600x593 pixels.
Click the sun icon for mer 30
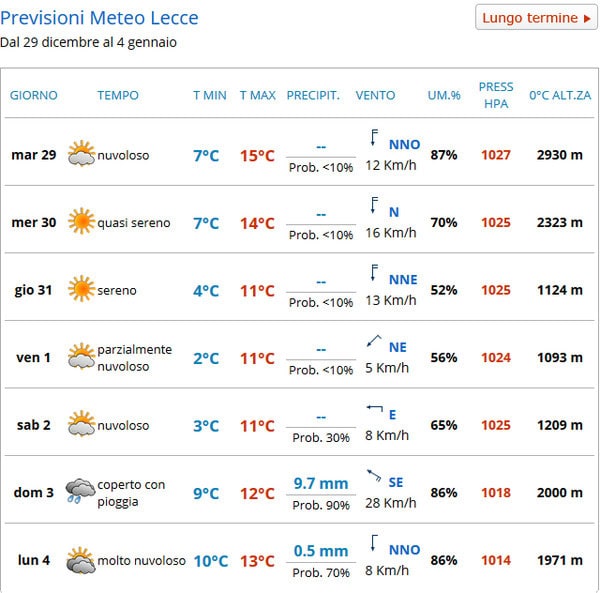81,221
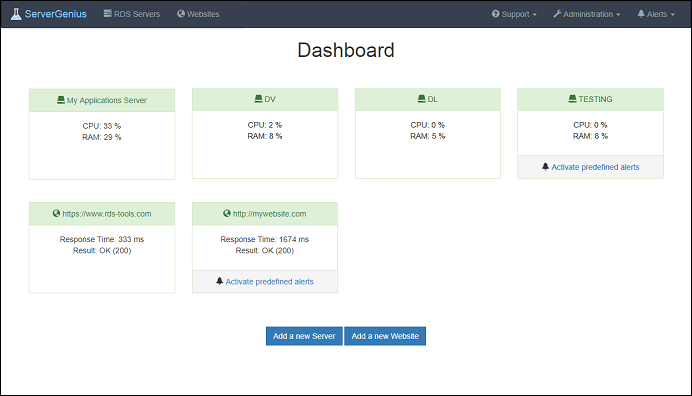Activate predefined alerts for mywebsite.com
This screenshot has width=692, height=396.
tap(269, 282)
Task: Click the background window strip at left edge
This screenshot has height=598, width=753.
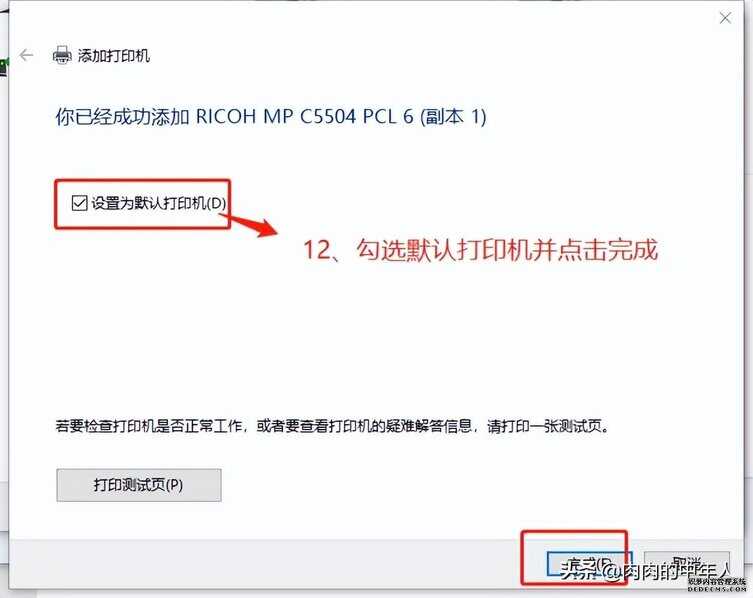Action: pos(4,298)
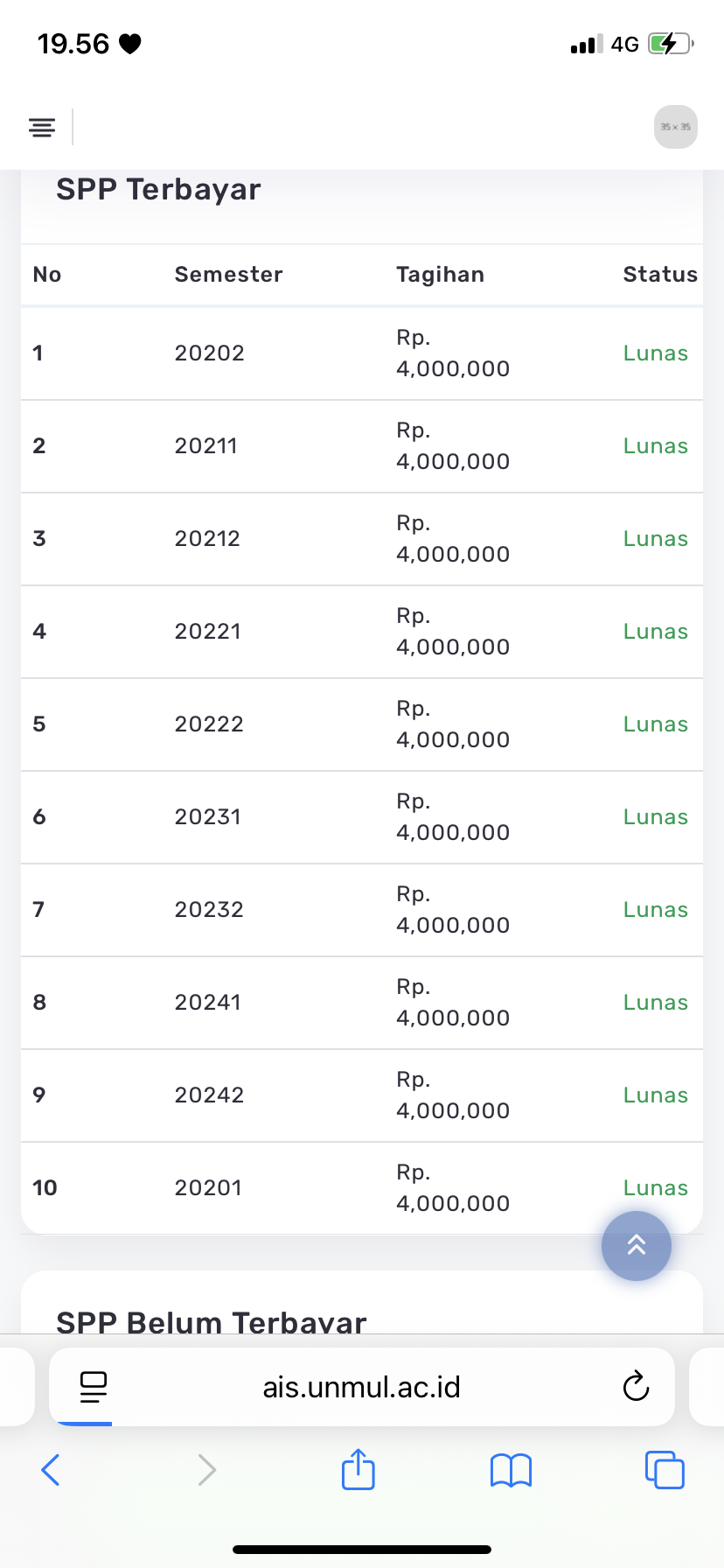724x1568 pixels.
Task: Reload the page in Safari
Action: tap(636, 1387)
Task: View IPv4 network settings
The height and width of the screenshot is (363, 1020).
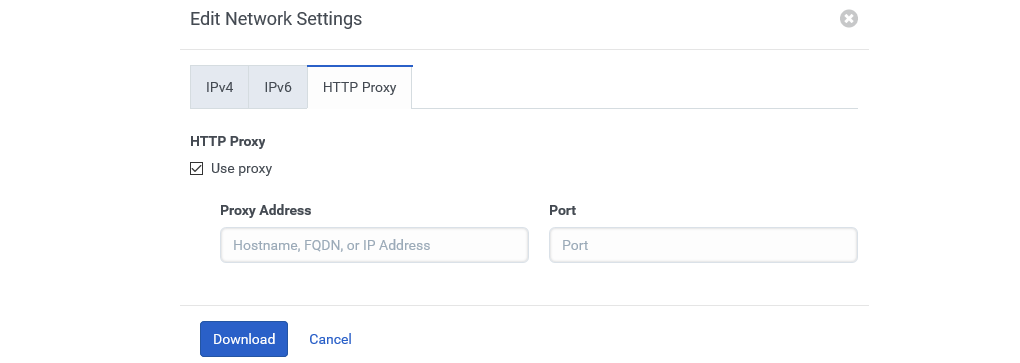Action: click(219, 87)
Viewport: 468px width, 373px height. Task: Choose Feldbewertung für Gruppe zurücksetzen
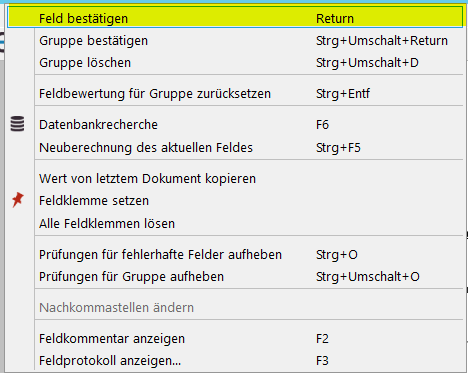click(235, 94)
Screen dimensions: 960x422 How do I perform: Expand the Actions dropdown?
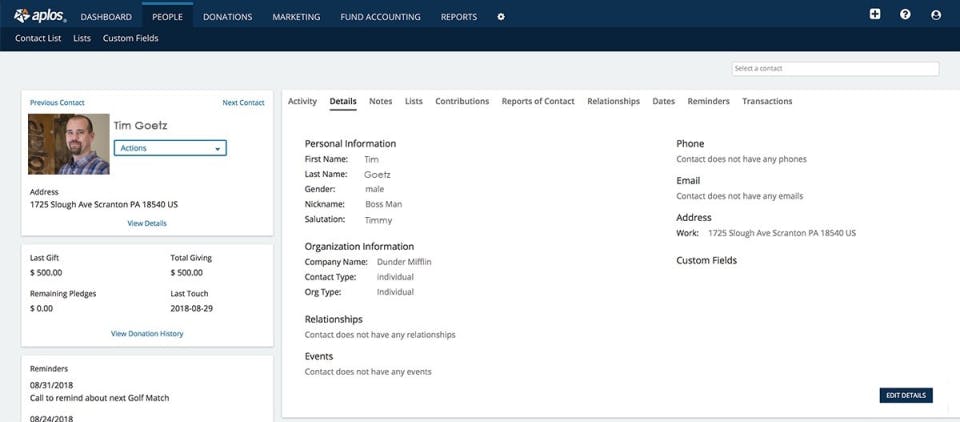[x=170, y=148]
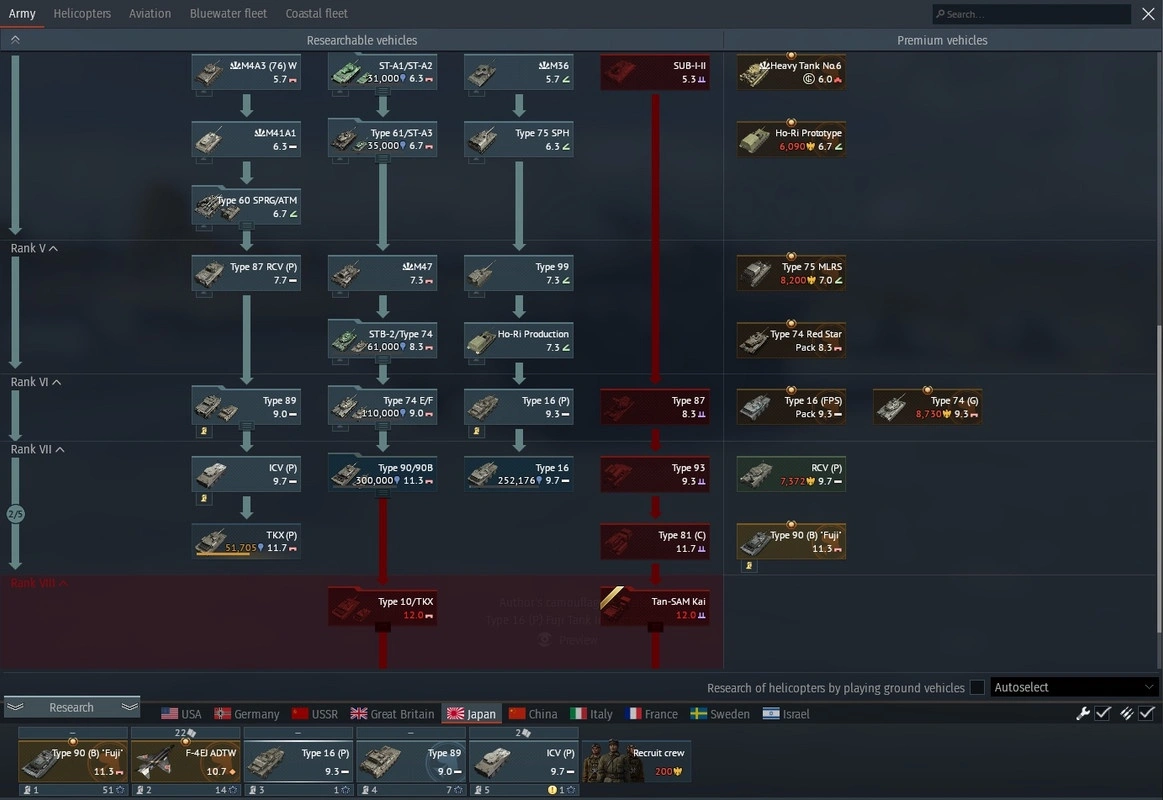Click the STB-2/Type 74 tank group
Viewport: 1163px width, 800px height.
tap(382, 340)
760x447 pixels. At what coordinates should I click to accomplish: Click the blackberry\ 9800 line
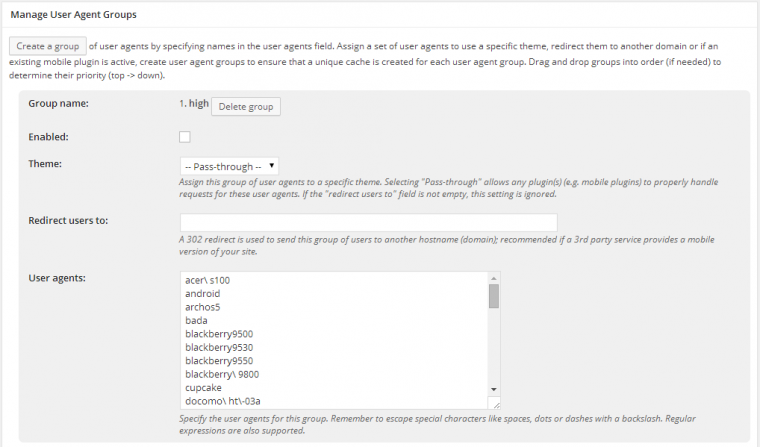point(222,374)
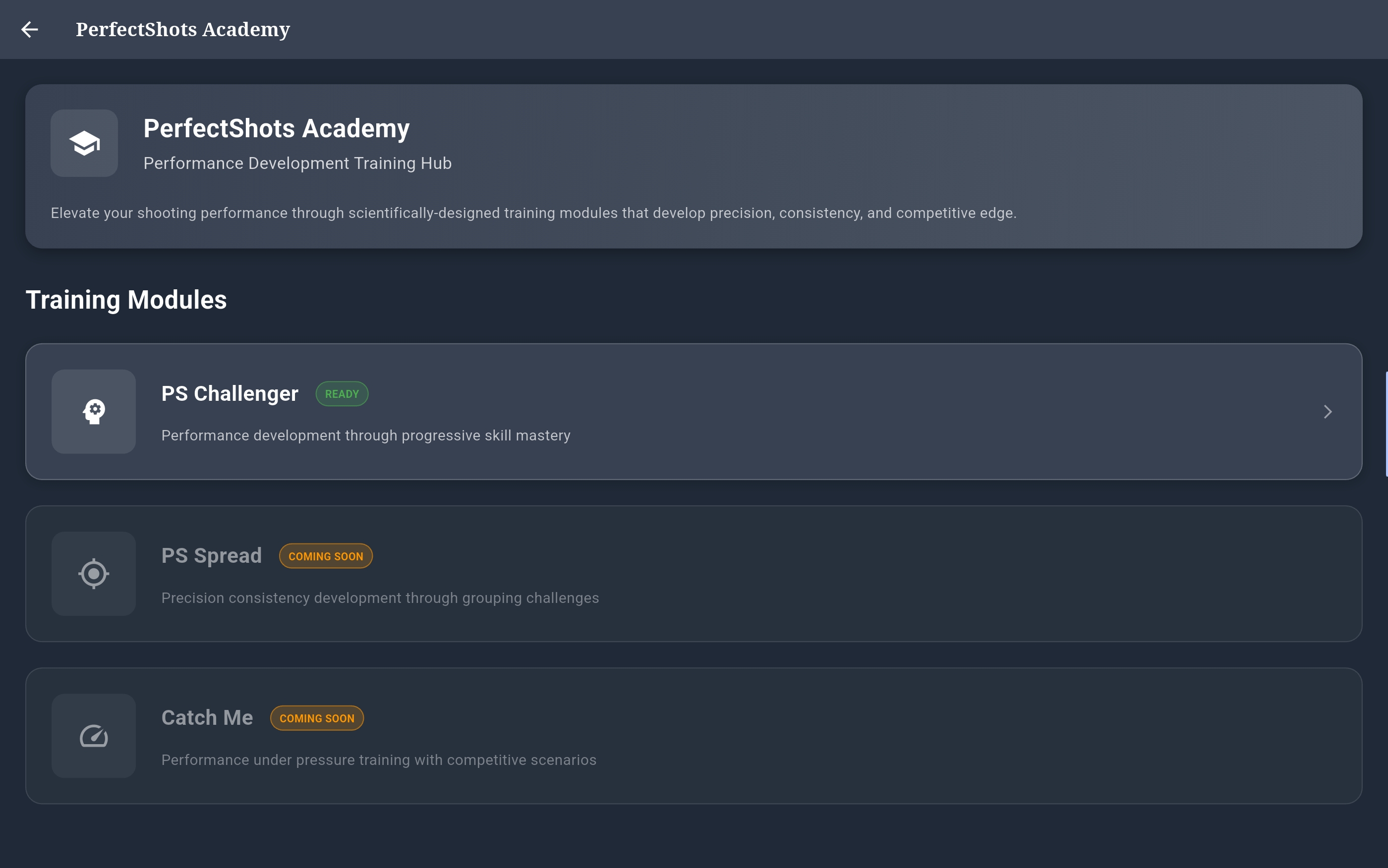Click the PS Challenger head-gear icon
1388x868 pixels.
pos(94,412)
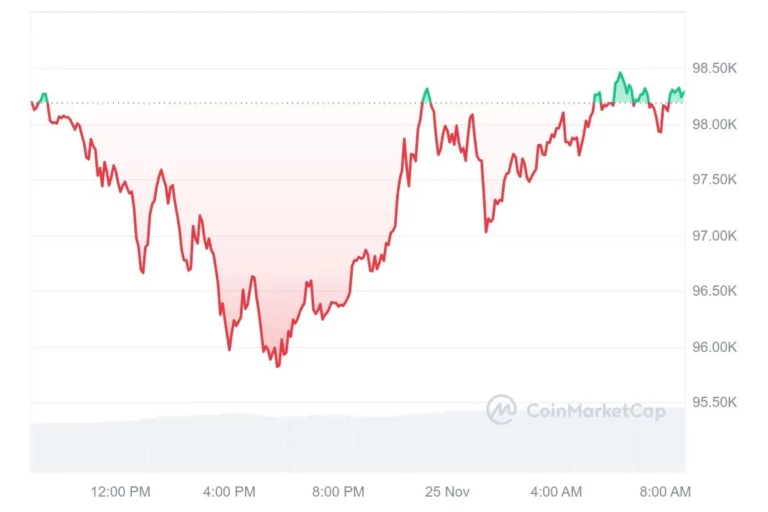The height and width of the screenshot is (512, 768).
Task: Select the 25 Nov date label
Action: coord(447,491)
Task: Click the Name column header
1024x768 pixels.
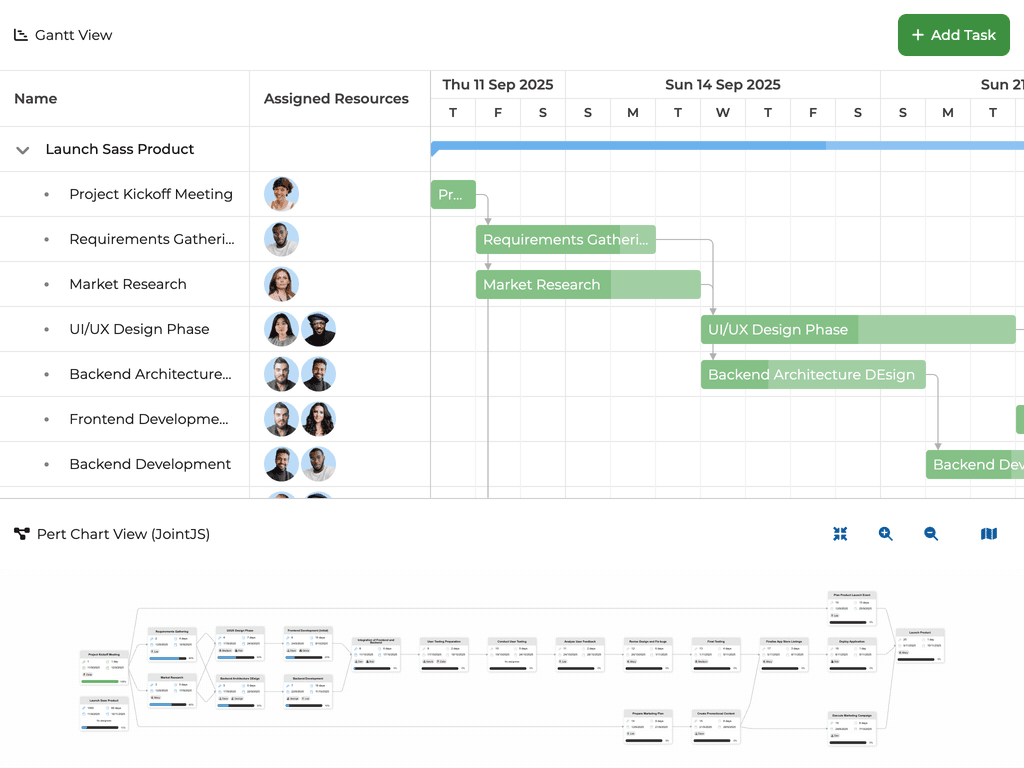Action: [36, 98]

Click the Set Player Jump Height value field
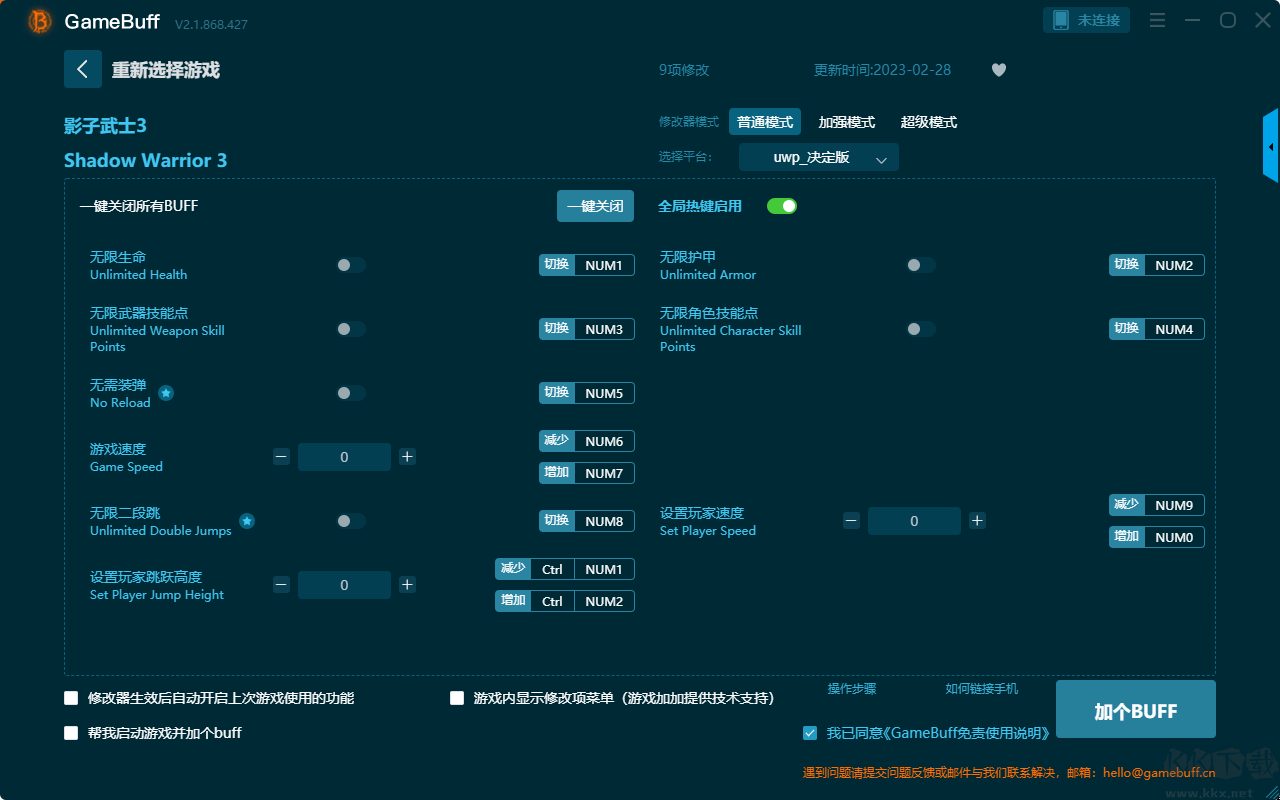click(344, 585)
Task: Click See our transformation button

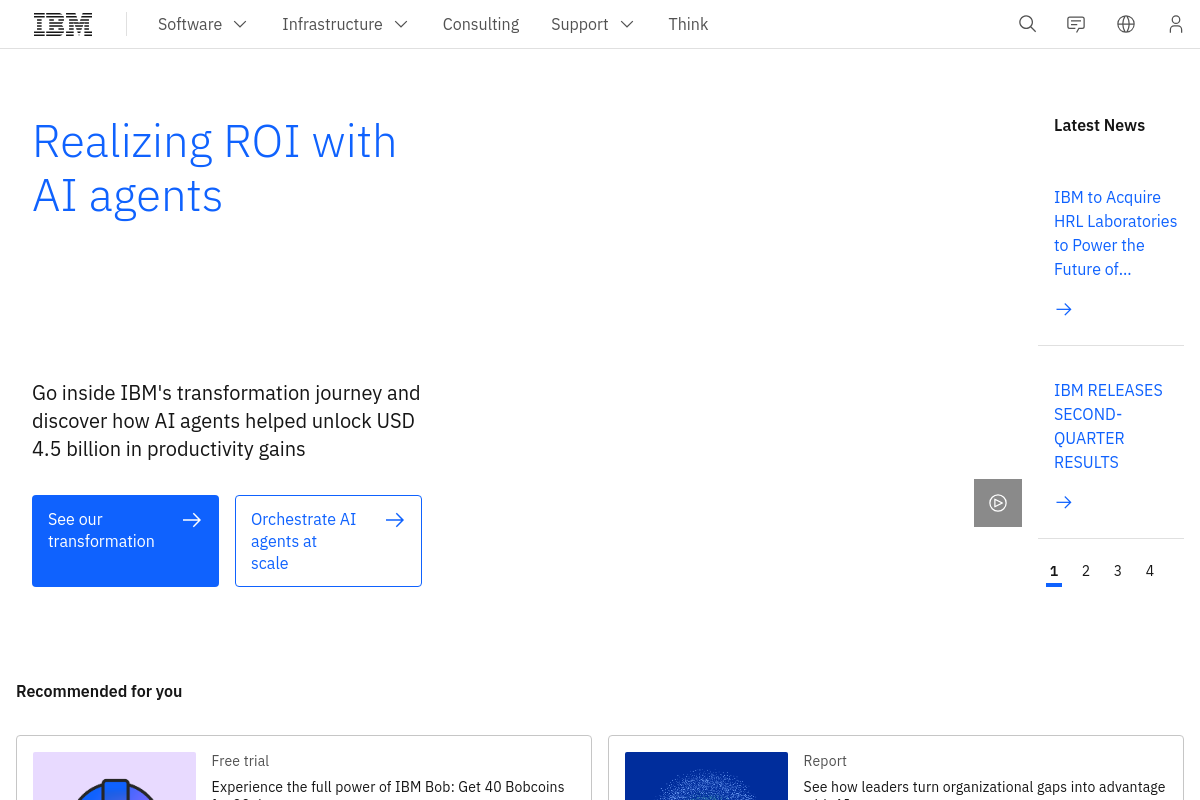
────────
_Directions_:
Please output only the lines running from the one that holds "760x447 pixels. At" through the last line of the entries, both ends included, without any images.

_Reply to the exercise_:
760x447 pixels. At what coordinates should I click to accomplish: Click the blackberry\ 9800 line
point(222,374)
Click the PS Challenger head-gear icon
1388x868 pixels.
pos(94,412)
The height and width of the screenshot is (512, 768).
Task: Select the 25 Nov date label
Action: coord(447,491)
Task: Click the Name column header
1024x768 pixels.
Action: [36, 98]

Click the Set Player Jump Height value field
click(344, 585)
Task: Click See our transformation button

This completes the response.